I had hurt it badly; I went on meds to reduce the inflammation. The injury put an indefinite end to my riding horses, doing HIIT, and running a few times a week, and left me no choice but to seek alternative means of exercise. Calamity continues to become me.

That fall took place on May 3rd. From where I’m talking to you right now, on the ground with my cheek mashed to the grass, sending out reconnaissance throughout my body for further injury, it’s May 25th. It dawns on me, Did any of my neighbors see me go down? Defeat and embarrassment seep into my every cell. Then, Why has my gravitational pull toward the earth been so much stronger lately?

Dennis is crouching beside me, patiently, observing the questions running through my mind. He knows what I’m asking myself. Does he have an answer as to why I keep falling?

I sit up. The skin of my left chin, just below the injury site of the first fall, is torn and beginning to swell. Dennis is waiting for some kind of communication from me. I say I’m okay. He helps me up. We pile what we can of the birdseed back into the bucket. Numb (traumatized), I top off my feeders, and for the remainder of the afternoon, sit in my chair in the porch, granting myself permission to blow off doing any work, and with a heap of ice on my elevated leg, watch the birds feed and bathe, and three chipmunks duke it out over the spilled seed. There are libations in the evening.

The following morning, I wake, feeling blue and teary-eyed. Dennis is “occupied” in the bathroom and I sink into one of the dining room chairs and begin to sulk. Sabrina nudges my elbow, Hey, what’s wrong? I reflect on the positive changes I’ve made in my routine.

For nearly every day for a month and a half I’ve been listening to Bob Proctor’s Calm Guided Meditation to Gain Abundance, Love & Happiness. It’s given me “calmness of mind,” which is “a beautiful jewel of life” and the ability to use my imagination to build the world I want.

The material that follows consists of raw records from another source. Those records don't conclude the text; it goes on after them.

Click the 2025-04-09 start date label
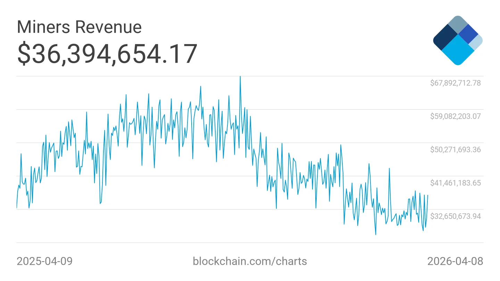Screen dimensions: 500x281 point(45,261)
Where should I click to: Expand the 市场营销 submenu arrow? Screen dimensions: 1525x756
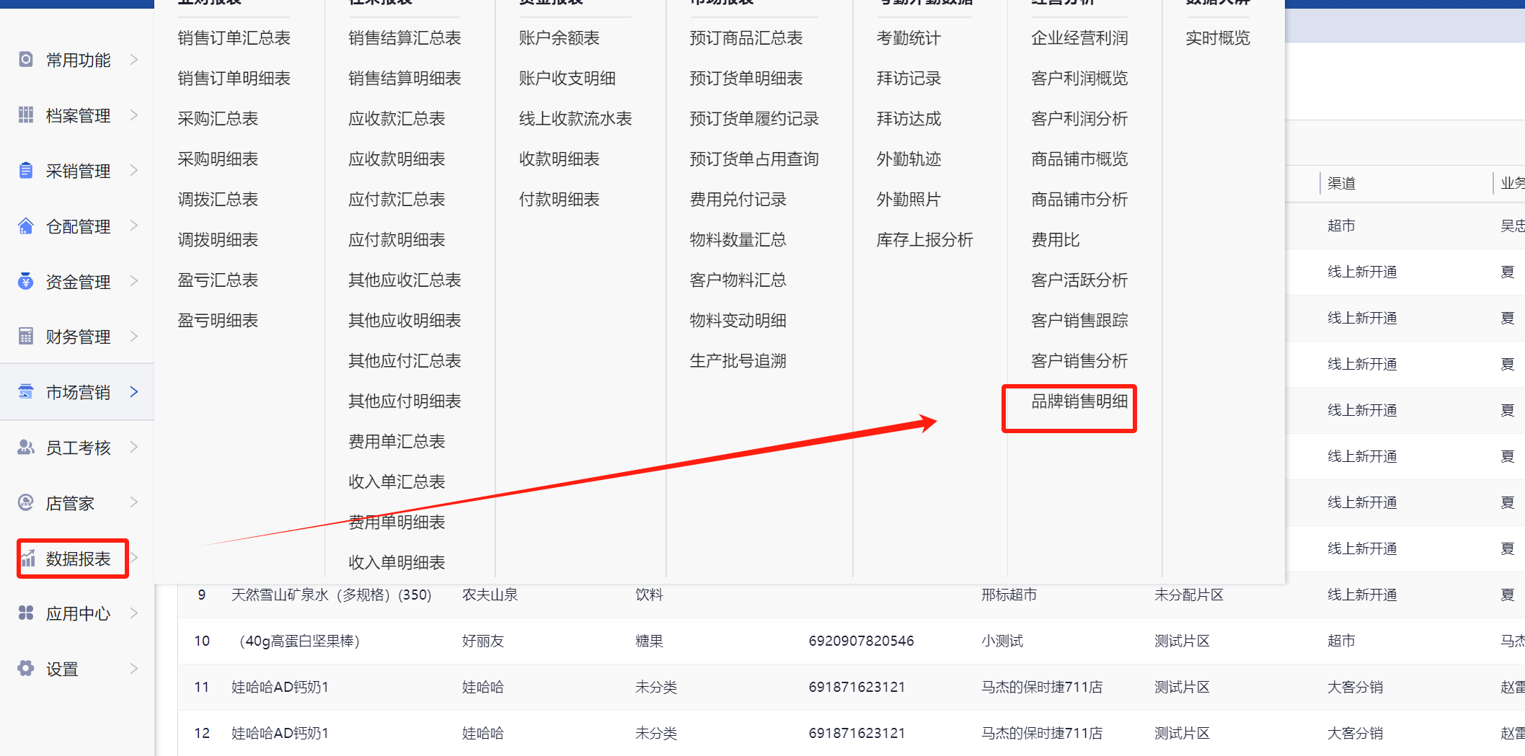tap(134, 392)
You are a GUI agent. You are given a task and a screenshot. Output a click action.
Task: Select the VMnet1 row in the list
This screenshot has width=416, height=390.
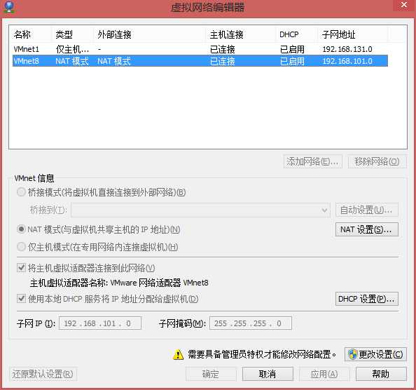(x=200, y=49)
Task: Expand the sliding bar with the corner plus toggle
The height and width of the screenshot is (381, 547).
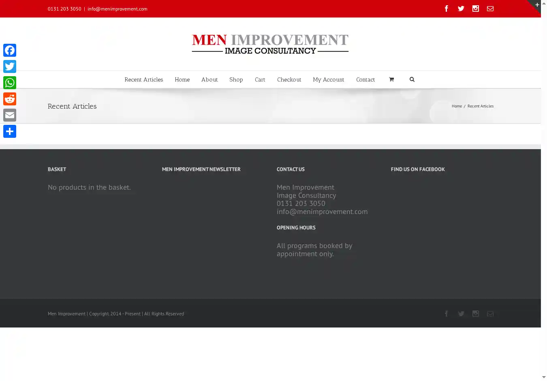Action: point(537,5)
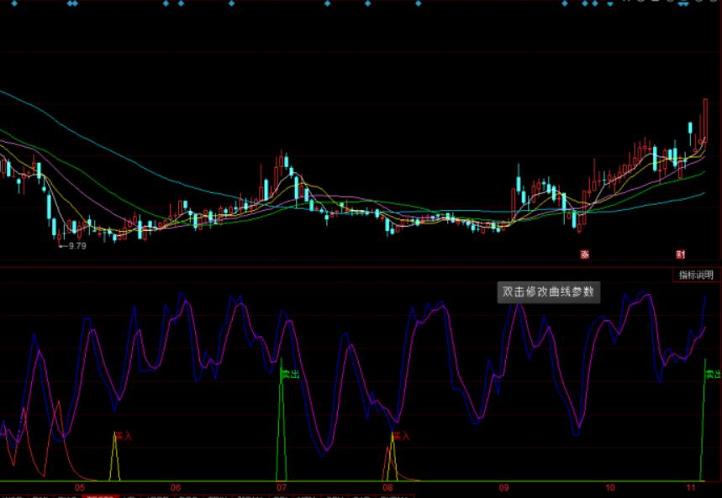Viewport: 722px width, 498px height.
Task: Select the 卖出 signal label near month 07
Action: click(290, 374)
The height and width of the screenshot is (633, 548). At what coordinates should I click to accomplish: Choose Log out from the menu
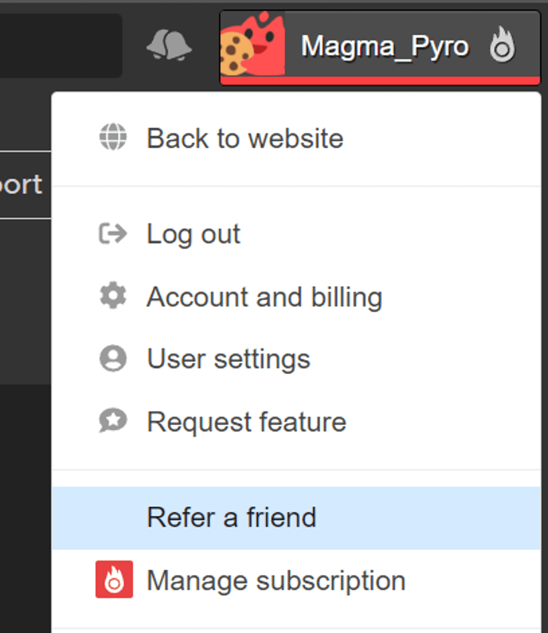pos(194,234)
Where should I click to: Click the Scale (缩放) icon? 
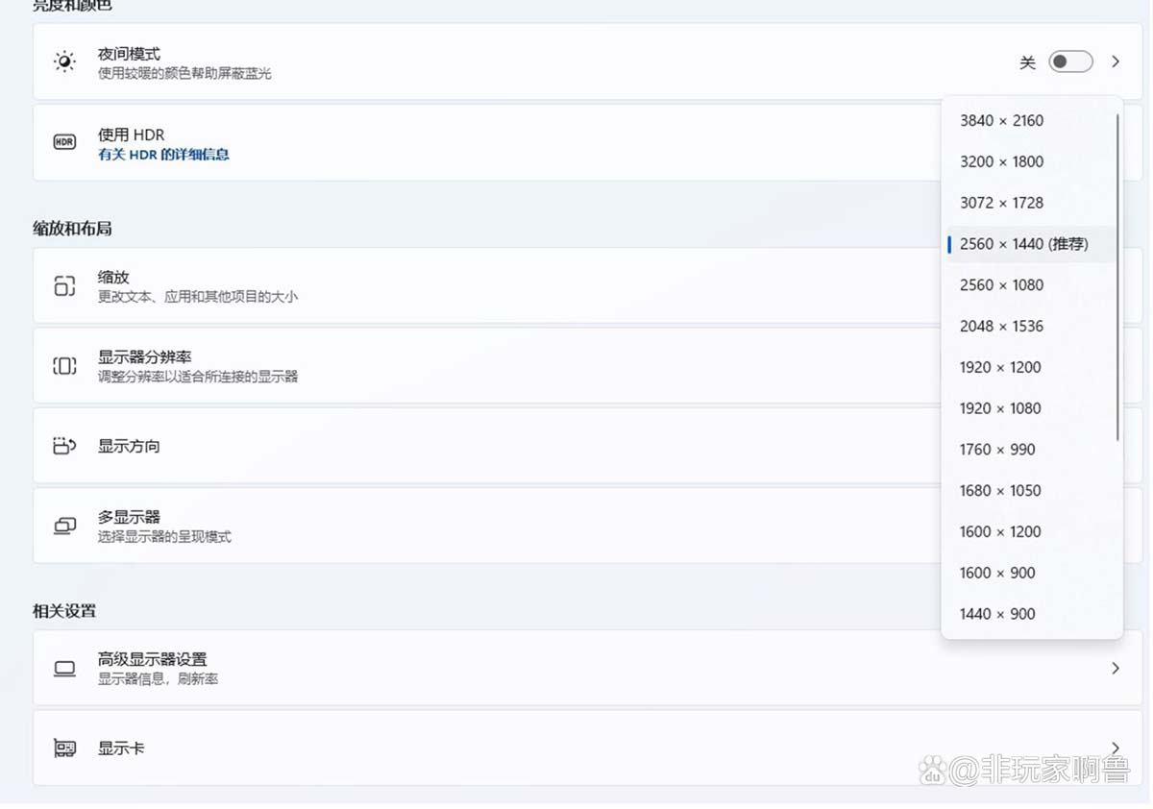pos(64,285)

Upon waking, I listen to one of a handful of 10-minute guided meditations for gratitude and have learned I want for nothing and my life is so full of everything wonderful that it’s stupefying.

I started practicing Boho Beautiful’s Yin Yoga after managing a Pilates workout to open up my hips and stretch out my glutes.

These are all good things, and I am grateful I sought them out and will continue to practice them. But I still feel defeated and full of self-pity. I’m injured (what’s with this falling sh*t?), my weight is not where I want it (fruit is really not a carb and why can’t I stop binge-drinking on the weekends?), and I’ve received no word back from the agents I’ve been pitching for my memoir (some of the pitches date back to November).

And that’s when it hits me. Clear as a bell. Unmistakably. Powerfully. Amazingly.

Three words of inspiration. From the Source. Yesterday.

Sabrina and I had been walking by one of our neighbor’s houses. There was a guy working in his yard, listening to music, as he spread mulch in and around his hedges. Being an 80s girl, I recognized the song that was playing, the chorus, three words of which I only heard, assimilated, and then immediately dismissed.

The words suddenly resonated: Kate Bush and Peter Gabriel singing, “Don’t Give Up.”

It’s a message from the Universe, directed to me, of loving support. It knows I’m here. It knows I’m feeling discouraged and falling in defeat. It hears the desires I seek. It’s telling me, “don’t give up.”

I’ve stopped sulking and I’m getting on with my day.

Despite my bum leg, I’m not giving up.

Thank you, Universe, for acknowledging me. I am grateful.